Шрифт:
Интервал:
Закладка:
В Отделе зарубежной литературы.
«В Академию наук Институт перешел в 1935 г., имея в своем составе пять научно-исследовательских секций (отделов)».
В числе гуманитарных исследовательских институтов задумали закрывать ИМЛИ: пора хрущевских преобразований по методу штопания «Тришкина кафтана». Ради сближения с жизнью Министерство Сельского Хозяйства выселили из Москвы и посадили на землю под Москвой, в шереметевское Михайловское, недалеко от тех мест, где, как в песне «На Старой Калужской дороге», когда-то стояла «разбитая громом сосна».
Мы с родителями там жили летом, и я видел, какой кавардак создала реформа. Министерские шоферы утром привезут начальство, а сами до конца рабочего дня на свежем воздухе режутся в домино. Стук костяшками по столам гремел такой, что, казалось, не козла зарубают, а пускают под корень старинный приусадебный парк: живая ремарка стук топора для никем ещё не написанных комических сцен, вроде «Вишневого сада», драмы угасания советского беспорядка вещей.
Вскоре сельскохозяйственное Министерство пришлось переводить обратно в город. Во что это обошлось, кто знает, но очевидный материальный урон при переводе понесли московские таксисты и михайловская милиция. Ежедневно, имея постоянную клиентуру, таксисты возили сотрудников от конечной станции метро «Калужская» до работы, с каждого пассажира отдельная плата. А у поворота с Калужского шоссе на Михайловское местная милиция с таксистов взимала оброк: останавливали и находили нарушение. Однажды при подъезде к пункту ГАИ шофер, с которым мы ехали, засуетился: за что остановят? Скорость не превышена, машина вымыта, номера в порядке. Не зная, что бы ещё усовершенствовать, водитель причесался, разглядывая самого себя в зеркальце над ветровым стеклом. Всё-таки остановили, но таксист, прежде чем ему было предъявлено обвинение, сознавая свою виновность ягненка перед волком, «отблагодарил» гаишника.
В ту пору под угрозой роспуска ИМЛИ, перед которым шляпу снимали во всем научном мире, Большой Иван воскликнул: «Мы ещё не выполнили всех заветов Алексея Максимовича Горького!»
И нас не тронули. Анисимов усадил сотрудников за «Историю Всемирной литературы», «мечта Максимыча», ради чего и был создан наш Институт. Кое-кто по-началу пробовал усомниться, готовы ли мы, стоит ли загонять всех под один переплет, изучена ли в отдельности каждая национальная литература. К тому же, у каждого старшего научного сотрудника со степенью была запланирована монография. Сгонят всех сообща, и полетят из плана индивидуальные труды. «Пишите пока не поздно! – прогремел Большой Иван, выдвигая идею труда коллективного. – А не хотите писать…» И добавил тоном таежного охотника, предлагающего ради пропитания либо охотиться на крупного зверя, либо «белку жрать».

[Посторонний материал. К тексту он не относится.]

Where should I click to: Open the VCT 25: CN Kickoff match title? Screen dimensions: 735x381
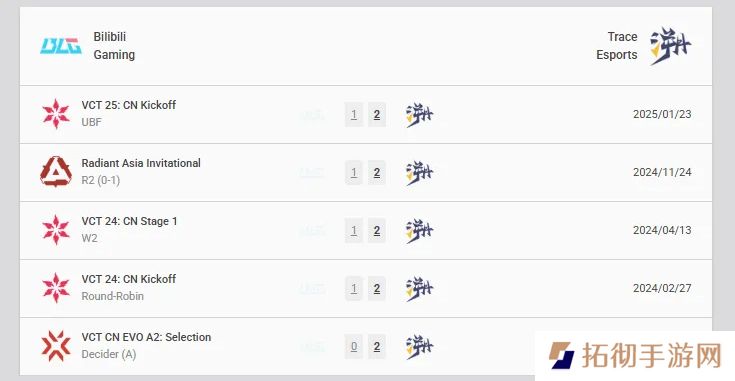tap(128, 105)
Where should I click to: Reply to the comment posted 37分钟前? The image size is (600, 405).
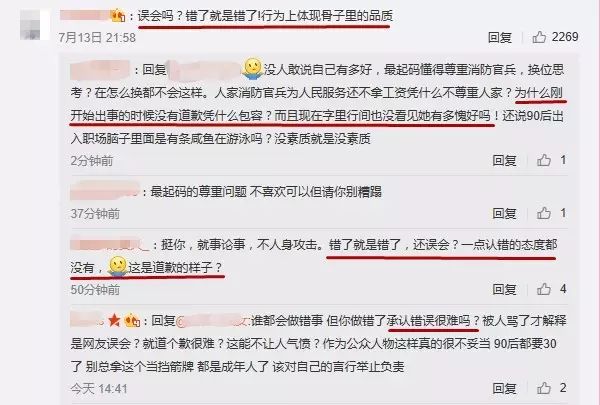pyautogui.click(x=504, y=213)
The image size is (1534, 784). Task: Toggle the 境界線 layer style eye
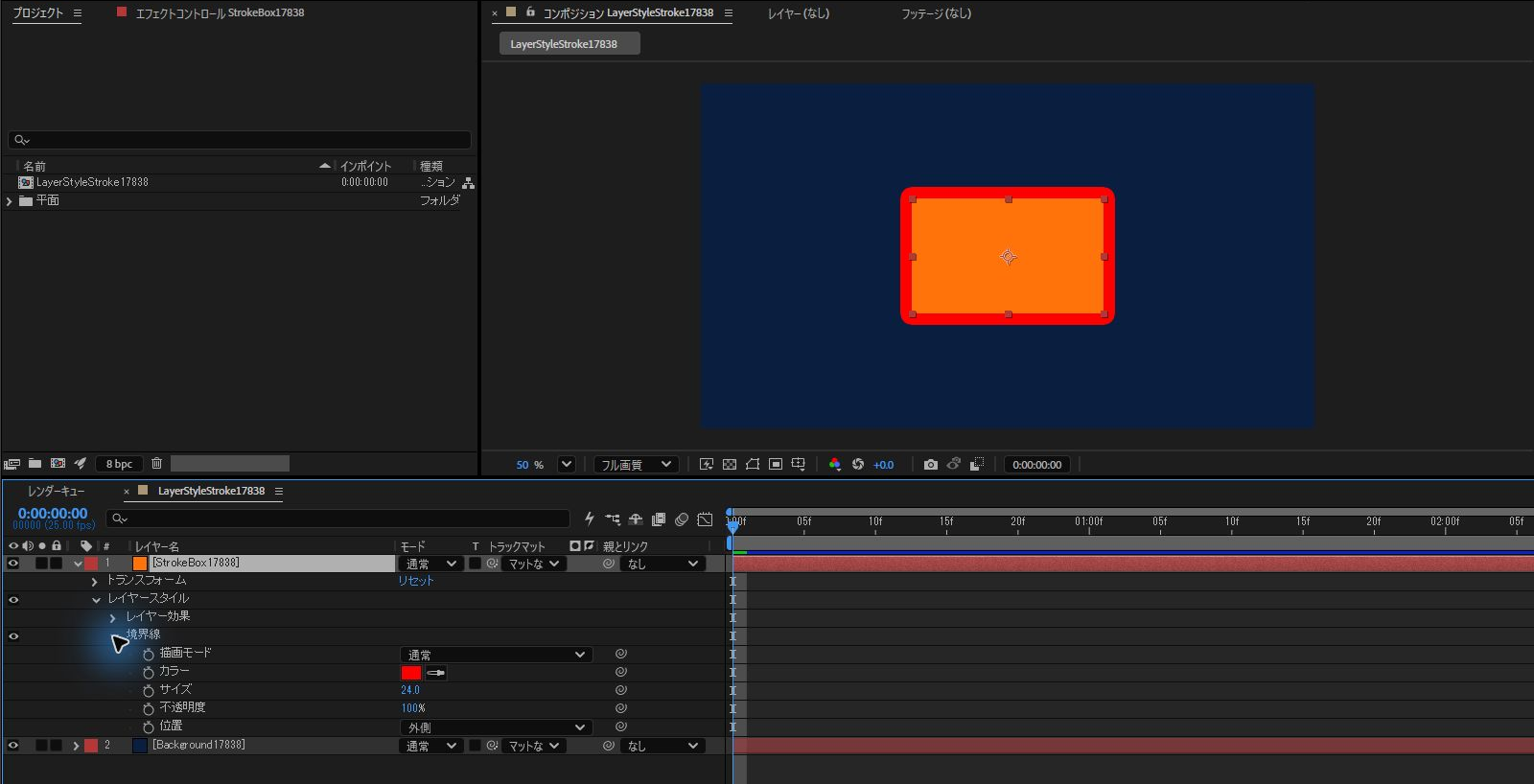(x=13, y=636)
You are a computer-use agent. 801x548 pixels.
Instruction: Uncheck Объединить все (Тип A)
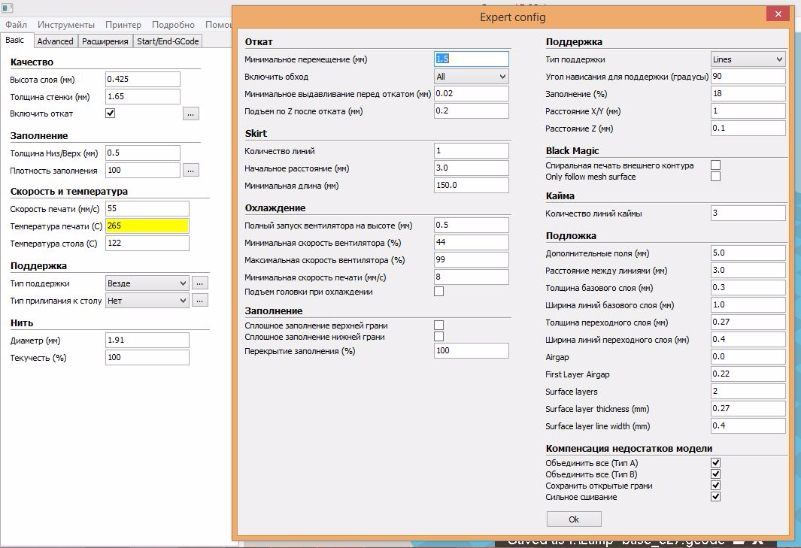pos(716,463)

А трудности возникли с первых слов. Скажем, мировая. Согласно «Коммунистическому манифесту», мировая литература возникает одновременно с мировой торговлей, по мере того как складывается капиталистическое производство и образуется международный товарообмен. А раньше существовала мировая литература или же только национальные литературы, разумеется, сообщавшиеся между собой? Хотя я, как обычно, оставался чрезмерно занят, выяснение границ понятия, казалось бы, само собой разумеющегося, привлекло мое внимание. Известное нам со студенческой скамьи через Пушкина требование Декарта определять значение слов вдруг сделалось служебной обязанностью. Спохватившись, мы взялись за претворение горьковской мечты и претворяли около трех десятилетий. Мировой замысел вырос до десяти томов. Институт разбили на группы по томам, каждый том – историческая эпоха. Самарин собирался назначить меня секретарем группы Возрождения. Со времен моего студенчества Роман относился ко мне с осторожностью. Он меня выручал, рекомендовал, после нашей с ним поездки в Англию подал меня на премию, и он же придерживал a distance, на расстоянии, подозревая во мне пособника чуждых сил. Каких? Когда попал я в проработку на газетных страницах заодно с Аникстом, Роман иронически спросил: «Ну, дорогой ученик, помогли вам ваши ляхи?» Эти «ляхи» меня знать не хотели. Их потомки не дают мне хода и сейчас.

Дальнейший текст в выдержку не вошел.